The right whale is a cold water fish. It has been found by the examination of "records kept by different ships for hundreds of thousands of days, that the tropical regions of the ocean are to the right whale as a sea of fire, through which he cannot pass, and into which he never enters."
It has also been supposed, that since the right whale does not cross the torrid zone, which to him is as a belt of liquid fire through which he cannot pass, therefore "the right whale of the northern hemisphere is a different animal from that of the southern."
It is, however, a well-established fact, "that the same kind of whale which is found off the shores of Greenland, in Baffin's Bay, etc., is also found in the North Pacific, and about Behring Straits; the inference therefore is, that there must be an opening for the passage of whales from one part of the Arctic Ocean to the other."
The following facts are taken from Maury's recent work on "The Physical Geography of the Sea," and cannot fail of being interesting to whalemen, and indeed to all classes of readers:—
"It is the custom among whalers to have their harpoons marked with date and name of the ship; and Dr. Scoresby, in his work on 'Arctic Voyages,' mentions several instances of whales that have been taken near Behring's Straits side with harpoons in them bearing the stamps of ships that were known to cruise on the Baffin's Bay side of the American continent; and as, in one or two instances, a very short time had elapsed between the date of capture in the Pacific and the date when the fish must have been struck on the Atlantic side, it was argued, therefore, that there was a north-west passage by which the whales passed from one side to the other, since the stricken animal could not have had the harpoon in him long enough to admit of a passage around either Cape Horn or the Cape of Good Hope.
"Thus the fact was approximately established that the harpooned whales did not pass around Cape Horn or the Cape of Good Hope, for they were of the class that could not cross the equator. In this way we are furnished with circumstantial proof affording the most irrefragable evidence that there is, at times at least, open water communication through the Arctic Sea from one side of the continent to the other; for it is known that the whales cannot travel under the ice for such a great distance as is that from one side of the continent to the other.
"But this did not prove the existence of an open sea there; it only established the existence—the occasional existence, if you please—of a channel through which whales had passed. Therefore we felt bound to introduce other evidence before we could expect the reader to admit our proof, and to believe with us in the existence of an open sea in the Arctic Ocean.
"There is an under current setting from the Atlantic through Davis's Strait into the Arctic Ocean, and there is a surface current setting out. Observations have pointed out the existence of an under current there, for navigators tell us of immense icebergs which they have seen drifting rapidly to the north, and against a strong surface current. These icebergs were high above the water, and their depth below, supposing them to be parallelopipeds, was seven times greater than their height above. No doubt they were drifted by a powerful under current."

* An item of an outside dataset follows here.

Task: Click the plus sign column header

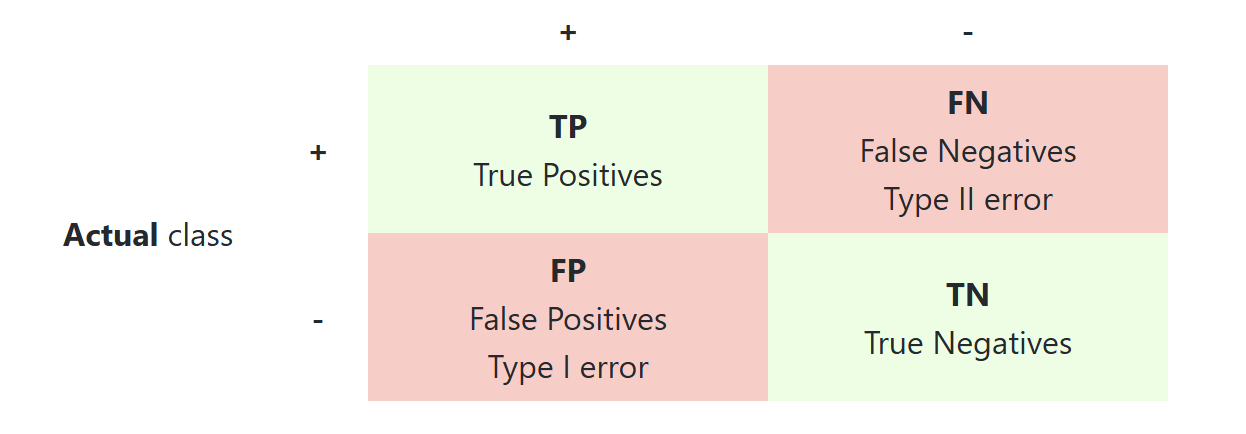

Dr. Kane reports an open sea north of the parallel of 82°. To reach it, his party crossed a barrier of ice 80 or 100 miles broad. Before reaching this open water, he found the thermometer to show the extreme temperature of 60° below zero. Passing this ice-bound region by traveling north, he stood on the shores of an iceless sea, extending in an unbroken sheet of water as far as the eye could reach towards the pole. Its waves were dashing on the beach with the swell of a boundless ocean. The tides ebbed and flowed in it, and it is apprehended that the tidal wave from the Atlantic can no more pass under this icy barrier to be propagated in seas beyond, than the vibrations of a musical string can pass with its notes a fret upon which the musician has placed his finger.... These tides, therefore, must have been born in that cold sea, having their cradle about the north pole. If these statements and deductions be correct, then we infer that most, if not all, the unexplored regions about the pole are covered with deep water; for, were this unexpected area mostly land or shallow water, it could not give birth to regular tides. Indeed, the existence of these tides, with the immense flow and drift which annually take place from the polar seas into the Atlantic, suggests many conjectures concerning the condition of the unexplored regions.
Whalemen have always been puzzled as to the place of breeding for the right whale. It is a cold water animal; and, following up this train of thought, the question is prompted, Is the nursery for the great whale in this polar sea, which has been so set about and hemmed in with a hedge of ice that man may not trespass there? This providential economy is still further suggestive, prompting us to ask, Whence comes the food for the young whales there? Do the teeming waters of the Gulf Stream convey it there also, and in channels so far down in the depths of the sea that no enemy may waylay and spoil it on the long journey? These facts therefore lead us to the opinion that the polar sea may be an exhaustless resource for the supply of whales for other seas, as well as a common rendezvous for them during the intense cold of arctic winters. Dr. Kane found the temperature of this polar sea only 36°!